C’è invece merito nel praticare “buon giardinaggio”, il che significa avere autocoscienza di ciò che si compie, sia a livello umano che a livello collettivo, individuale e globale, scientifico, pratico, storico, economico, sociale, culturale. Praticare “buon giardinaggio” a volte può anche voler comportare l’astensione dal giardinaggio.
La “botanica” è invece una disciplina che studia i caratteri tassonomici dei fiori e delle piante, i loro organi riproduttivi, la loro classificazione in famiglie, generi, specie, ecc. E si fa prevalentemente col “culo sulla sedia”. Linneo classificò migliaia di piante col “culo sulla sedia”, facendosi inviare da tutto il mondo esemplari che studiava e schedava. La botanica è una classica disciplina da microscopio, biblioteche, piastre di Petri, polvere e sedia. Molta sedia. Se vi siete immaginati romantiche avventure alla Conte di Bougainville, del tipo raccontato da Andrea Wulf, siete fuori strada, ma di parecchio.

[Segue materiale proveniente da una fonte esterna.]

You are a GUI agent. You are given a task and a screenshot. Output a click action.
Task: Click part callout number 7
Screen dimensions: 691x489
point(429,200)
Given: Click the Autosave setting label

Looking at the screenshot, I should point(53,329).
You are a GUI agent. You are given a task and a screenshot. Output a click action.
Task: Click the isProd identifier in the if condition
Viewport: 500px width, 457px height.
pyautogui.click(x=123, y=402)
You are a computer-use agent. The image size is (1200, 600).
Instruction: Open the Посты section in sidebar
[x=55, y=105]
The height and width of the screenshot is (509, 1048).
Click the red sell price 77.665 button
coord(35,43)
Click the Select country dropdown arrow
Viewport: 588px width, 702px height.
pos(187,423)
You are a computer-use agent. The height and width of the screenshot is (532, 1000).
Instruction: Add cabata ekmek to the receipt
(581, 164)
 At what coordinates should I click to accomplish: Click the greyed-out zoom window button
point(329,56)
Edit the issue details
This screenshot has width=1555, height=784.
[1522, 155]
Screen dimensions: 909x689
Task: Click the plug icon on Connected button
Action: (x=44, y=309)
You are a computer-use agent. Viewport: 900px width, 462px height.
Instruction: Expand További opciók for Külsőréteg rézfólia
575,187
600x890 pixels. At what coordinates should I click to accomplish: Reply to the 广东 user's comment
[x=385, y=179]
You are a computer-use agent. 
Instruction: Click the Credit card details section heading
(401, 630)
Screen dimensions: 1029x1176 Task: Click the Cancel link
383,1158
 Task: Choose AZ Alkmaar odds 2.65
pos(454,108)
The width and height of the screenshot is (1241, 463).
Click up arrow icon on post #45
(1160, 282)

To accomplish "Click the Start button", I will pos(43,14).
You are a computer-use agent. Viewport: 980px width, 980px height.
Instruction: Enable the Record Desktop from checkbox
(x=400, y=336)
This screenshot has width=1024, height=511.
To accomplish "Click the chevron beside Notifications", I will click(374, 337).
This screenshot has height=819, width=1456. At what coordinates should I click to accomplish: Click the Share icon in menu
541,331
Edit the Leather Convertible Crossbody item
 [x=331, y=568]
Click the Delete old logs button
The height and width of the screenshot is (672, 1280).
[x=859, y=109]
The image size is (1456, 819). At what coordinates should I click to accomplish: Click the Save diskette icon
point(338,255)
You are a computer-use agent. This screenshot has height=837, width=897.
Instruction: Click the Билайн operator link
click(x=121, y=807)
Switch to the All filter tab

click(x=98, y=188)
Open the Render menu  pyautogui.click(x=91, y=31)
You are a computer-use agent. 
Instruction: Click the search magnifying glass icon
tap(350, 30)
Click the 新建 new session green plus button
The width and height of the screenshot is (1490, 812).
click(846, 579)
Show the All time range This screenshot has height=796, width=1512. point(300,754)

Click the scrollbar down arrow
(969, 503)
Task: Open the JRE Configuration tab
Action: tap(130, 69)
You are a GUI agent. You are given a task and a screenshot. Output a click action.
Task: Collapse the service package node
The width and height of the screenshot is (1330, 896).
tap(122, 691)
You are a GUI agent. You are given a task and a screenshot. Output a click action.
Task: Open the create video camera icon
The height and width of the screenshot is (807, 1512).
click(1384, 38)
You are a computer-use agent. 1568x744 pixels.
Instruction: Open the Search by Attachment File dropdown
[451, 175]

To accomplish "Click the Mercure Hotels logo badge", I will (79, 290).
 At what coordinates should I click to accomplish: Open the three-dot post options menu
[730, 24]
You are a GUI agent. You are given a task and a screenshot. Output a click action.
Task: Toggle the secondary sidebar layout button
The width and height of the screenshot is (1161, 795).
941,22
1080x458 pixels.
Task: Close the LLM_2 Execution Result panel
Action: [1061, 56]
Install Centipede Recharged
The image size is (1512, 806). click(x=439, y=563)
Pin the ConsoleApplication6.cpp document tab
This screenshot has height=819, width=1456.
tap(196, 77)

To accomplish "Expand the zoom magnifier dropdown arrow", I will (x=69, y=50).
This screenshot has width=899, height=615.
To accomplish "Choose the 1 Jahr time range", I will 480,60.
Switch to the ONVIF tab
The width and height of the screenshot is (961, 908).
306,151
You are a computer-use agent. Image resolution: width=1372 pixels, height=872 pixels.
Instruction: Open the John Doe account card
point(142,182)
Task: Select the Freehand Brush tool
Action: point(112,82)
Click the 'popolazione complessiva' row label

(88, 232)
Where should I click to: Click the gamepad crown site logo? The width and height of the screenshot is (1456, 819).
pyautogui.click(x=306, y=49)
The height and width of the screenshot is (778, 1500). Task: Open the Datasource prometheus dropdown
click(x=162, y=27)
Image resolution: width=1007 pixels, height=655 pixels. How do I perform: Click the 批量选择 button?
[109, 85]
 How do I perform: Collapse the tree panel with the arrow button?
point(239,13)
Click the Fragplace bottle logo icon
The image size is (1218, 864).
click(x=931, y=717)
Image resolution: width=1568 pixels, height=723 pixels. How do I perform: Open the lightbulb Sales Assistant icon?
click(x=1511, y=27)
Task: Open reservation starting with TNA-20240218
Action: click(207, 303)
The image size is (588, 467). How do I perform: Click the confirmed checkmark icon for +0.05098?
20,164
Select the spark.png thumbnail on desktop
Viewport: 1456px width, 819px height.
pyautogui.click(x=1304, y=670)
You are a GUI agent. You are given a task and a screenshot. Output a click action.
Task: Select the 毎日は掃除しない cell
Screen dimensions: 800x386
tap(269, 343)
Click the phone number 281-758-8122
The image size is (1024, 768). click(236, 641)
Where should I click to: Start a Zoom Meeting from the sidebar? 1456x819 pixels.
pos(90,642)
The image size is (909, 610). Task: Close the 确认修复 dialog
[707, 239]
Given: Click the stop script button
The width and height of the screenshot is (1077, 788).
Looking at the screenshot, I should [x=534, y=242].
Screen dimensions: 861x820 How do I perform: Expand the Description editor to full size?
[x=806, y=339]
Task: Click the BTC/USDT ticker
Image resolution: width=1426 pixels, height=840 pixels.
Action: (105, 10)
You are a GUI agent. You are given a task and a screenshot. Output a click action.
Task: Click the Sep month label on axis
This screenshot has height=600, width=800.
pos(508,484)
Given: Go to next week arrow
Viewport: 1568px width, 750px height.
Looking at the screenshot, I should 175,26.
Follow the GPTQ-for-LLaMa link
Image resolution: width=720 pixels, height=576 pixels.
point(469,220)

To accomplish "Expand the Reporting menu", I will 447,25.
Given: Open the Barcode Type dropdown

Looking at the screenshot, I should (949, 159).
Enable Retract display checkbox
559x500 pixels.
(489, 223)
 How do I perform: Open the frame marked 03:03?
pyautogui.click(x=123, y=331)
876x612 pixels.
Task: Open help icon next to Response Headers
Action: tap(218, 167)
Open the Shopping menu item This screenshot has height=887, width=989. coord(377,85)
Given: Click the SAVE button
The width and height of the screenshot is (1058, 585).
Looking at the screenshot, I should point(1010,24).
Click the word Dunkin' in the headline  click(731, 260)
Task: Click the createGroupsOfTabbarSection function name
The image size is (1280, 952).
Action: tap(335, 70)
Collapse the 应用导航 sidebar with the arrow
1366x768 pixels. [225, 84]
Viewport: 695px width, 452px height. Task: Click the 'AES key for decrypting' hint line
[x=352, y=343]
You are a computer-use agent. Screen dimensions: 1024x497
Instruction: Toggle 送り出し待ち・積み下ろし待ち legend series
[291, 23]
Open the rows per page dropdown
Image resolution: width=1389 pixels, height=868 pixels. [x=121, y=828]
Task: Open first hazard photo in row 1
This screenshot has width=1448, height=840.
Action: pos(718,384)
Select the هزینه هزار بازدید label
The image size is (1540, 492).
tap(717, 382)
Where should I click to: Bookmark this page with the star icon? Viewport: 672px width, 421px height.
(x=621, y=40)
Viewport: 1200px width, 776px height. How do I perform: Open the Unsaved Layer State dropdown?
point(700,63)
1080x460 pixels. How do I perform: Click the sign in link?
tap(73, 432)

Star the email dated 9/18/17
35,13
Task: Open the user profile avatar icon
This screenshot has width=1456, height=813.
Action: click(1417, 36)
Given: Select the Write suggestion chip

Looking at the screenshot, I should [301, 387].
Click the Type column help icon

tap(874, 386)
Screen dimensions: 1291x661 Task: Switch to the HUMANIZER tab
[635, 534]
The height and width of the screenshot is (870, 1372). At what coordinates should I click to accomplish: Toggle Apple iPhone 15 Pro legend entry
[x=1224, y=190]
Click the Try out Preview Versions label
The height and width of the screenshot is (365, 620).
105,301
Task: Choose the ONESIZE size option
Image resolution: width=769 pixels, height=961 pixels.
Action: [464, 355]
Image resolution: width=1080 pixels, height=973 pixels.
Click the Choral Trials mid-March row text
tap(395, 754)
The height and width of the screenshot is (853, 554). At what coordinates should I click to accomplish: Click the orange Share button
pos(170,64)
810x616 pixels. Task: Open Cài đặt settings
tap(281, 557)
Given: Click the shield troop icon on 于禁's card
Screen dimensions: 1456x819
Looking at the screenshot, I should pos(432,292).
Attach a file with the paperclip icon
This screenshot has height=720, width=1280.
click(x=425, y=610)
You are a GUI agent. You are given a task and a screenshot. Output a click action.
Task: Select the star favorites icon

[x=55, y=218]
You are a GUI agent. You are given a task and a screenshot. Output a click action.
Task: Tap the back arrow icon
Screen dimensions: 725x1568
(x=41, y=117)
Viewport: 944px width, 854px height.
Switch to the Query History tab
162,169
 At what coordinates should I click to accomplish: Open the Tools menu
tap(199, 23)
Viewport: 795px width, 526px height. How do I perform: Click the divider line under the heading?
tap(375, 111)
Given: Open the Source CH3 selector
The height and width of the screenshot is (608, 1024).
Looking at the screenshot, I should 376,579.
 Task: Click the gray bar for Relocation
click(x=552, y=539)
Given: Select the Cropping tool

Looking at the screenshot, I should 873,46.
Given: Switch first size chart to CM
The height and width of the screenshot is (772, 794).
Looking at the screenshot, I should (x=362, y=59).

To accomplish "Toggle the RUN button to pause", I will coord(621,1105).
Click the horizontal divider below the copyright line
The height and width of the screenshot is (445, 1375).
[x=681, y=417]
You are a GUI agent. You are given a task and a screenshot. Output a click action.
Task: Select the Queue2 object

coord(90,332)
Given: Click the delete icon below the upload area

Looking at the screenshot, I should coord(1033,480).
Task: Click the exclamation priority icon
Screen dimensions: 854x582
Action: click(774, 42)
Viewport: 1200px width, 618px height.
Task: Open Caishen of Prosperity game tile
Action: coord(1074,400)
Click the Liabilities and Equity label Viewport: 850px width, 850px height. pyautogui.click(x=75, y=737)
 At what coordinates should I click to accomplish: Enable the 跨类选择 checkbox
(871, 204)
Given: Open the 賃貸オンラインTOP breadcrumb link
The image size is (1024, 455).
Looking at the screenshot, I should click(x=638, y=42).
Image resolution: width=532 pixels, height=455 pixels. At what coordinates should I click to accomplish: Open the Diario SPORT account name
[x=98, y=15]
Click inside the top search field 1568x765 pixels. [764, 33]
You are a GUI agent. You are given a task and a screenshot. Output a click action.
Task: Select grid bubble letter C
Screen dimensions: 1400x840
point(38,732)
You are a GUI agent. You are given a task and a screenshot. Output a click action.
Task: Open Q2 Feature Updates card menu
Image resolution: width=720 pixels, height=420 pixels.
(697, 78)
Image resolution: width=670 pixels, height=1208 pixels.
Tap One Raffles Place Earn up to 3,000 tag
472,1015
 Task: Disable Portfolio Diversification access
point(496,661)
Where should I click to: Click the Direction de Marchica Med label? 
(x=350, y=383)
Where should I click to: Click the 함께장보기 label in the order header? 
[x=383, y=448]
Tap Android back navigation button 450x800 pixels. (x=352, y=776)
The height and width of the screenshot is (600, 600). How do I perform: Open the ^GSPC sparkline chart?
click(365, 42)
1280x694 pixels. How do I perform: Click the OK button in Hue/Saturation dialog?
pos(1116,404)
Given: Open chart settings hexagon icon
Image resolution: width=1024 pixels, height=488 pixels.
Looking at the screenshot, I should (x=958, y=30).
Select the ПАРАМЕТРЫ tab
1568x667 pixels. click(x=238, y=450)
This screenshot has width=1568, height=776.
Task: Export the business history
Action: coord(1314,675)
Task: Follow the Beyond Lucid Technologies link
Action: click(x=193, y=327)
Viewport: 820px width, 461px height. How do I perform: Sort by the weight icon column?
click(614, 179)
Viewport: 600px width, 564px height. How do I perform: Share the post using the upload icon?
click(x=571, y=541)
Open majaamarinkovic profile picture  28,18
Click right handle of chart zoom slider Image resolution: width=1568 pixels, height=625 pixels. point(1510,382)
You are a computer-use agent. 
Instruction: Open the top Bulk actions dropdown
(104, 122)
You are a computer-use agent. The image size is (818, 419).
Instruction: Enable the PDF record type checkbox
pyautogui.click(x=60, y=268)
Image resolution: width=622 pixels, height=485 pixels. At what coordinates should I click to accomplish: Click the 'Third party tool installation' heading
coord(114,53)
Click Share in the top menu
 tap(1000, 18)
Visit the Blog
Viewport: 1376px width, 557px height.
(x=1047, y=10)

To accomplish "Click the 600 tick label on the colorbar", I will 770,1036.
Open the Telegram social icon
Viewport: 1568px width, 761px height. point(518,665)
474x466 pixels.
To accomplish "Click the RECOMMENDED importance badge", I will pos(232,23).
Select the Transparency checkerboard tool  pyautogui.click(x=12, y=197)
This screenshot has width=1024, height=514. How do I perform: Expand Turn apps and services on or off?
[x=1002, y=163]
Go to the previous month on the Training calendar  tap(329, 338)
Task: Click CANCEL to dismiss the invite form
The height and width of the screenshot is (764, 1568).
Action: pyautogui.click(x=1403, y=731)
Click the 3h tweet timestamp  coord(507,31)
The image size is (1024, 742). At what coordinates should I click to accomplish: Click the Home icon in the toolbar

Definire quindi un giardiniere un conoscitore di botanica o un appassionato di botanica, come fin troppo spesso capita, è un errore grossolano nel più felice dei casi, un insulto nel peggiore. Sfido molti ottimi giardinieri a esporre le loro conoscenze botaniche: per lo più saranno informazioni acquisite nel corso del tempo e dell’osservazione delle piante, una sorta di “sesto senso giardinicolo” che fa intuire -anche se di quella pianta non si sa nulla- a che tipo di famiglia appartenga e che tipo di trattamento orticolo gradisca.
La botanica è uno strumento del giardiniere al pari degli attrezzi da giardino: serve per distinguere le piante e riconoscerle, in modo da comprenderne le esigenze colturali. Un giardiniere può avere ottimi risultati conoscendo poche nozioni elementari di botanica, di contro un botanico potrà essere un pessimo giardiniere. In effetti i botanici fanno raramente del giardinaggio, è più facile che si diano alle scommesse sulle corse dei levrieri.
Perciò, ricapitolando, il botanico non sa una beneamatissima di giardinaggio, il giardiniere qualcosina di botanica dovrà pur saperla, ma la botanica non sarà il suo obbiettivo primario: la botanica studia i caratteri morfologici delle piante, non le loro necessità di coltura.
Quando invece tralasciamo, dandolo per scontato, l’elemento di conoscenze botaniche e orticolturali, e parliamo di “giardino“, o di “arte del giardino“, o di “arte di creare un giardino“, il discorso si poggia su un terreno meno saldo e più polimorfico, in quanto non più attinente alle discipline scientifiche, come l’orticoltura (o il giardinaggio come tecnica) e la botanica, ma a discipline filosofiche ed artistiche su cui ancora si dibatte (per fortuna).
Questa forma d’arte che io ho chiamato kepopoiesi, è la proiezione della funzione estetica sul giardino. Ha a che fare quindi con una prospettiva squisitamente artistica del valore “giardino” e non più tecnica, laddove la tecnica di coltura sia comunque data a livelli che possono variare dallo zero assoluto all’eccellenza insuperabile.
Mi auguro che questa specificazione dei termini che più spesso vengono confusi tra loro possa essere proficua. Se devo essere sincera è un po’ triste trovarsi a scrivere queste cose, che dovrebbero essere conosciute e straconosciute da chi pratica il giardinaggio e si definisce giardiniere alla Russel Page. Insomma, a dirla tutta non è il post dei miei sogni questo, ma constatato che fosse necessario e doveroso scriverlo, l’ho scritto.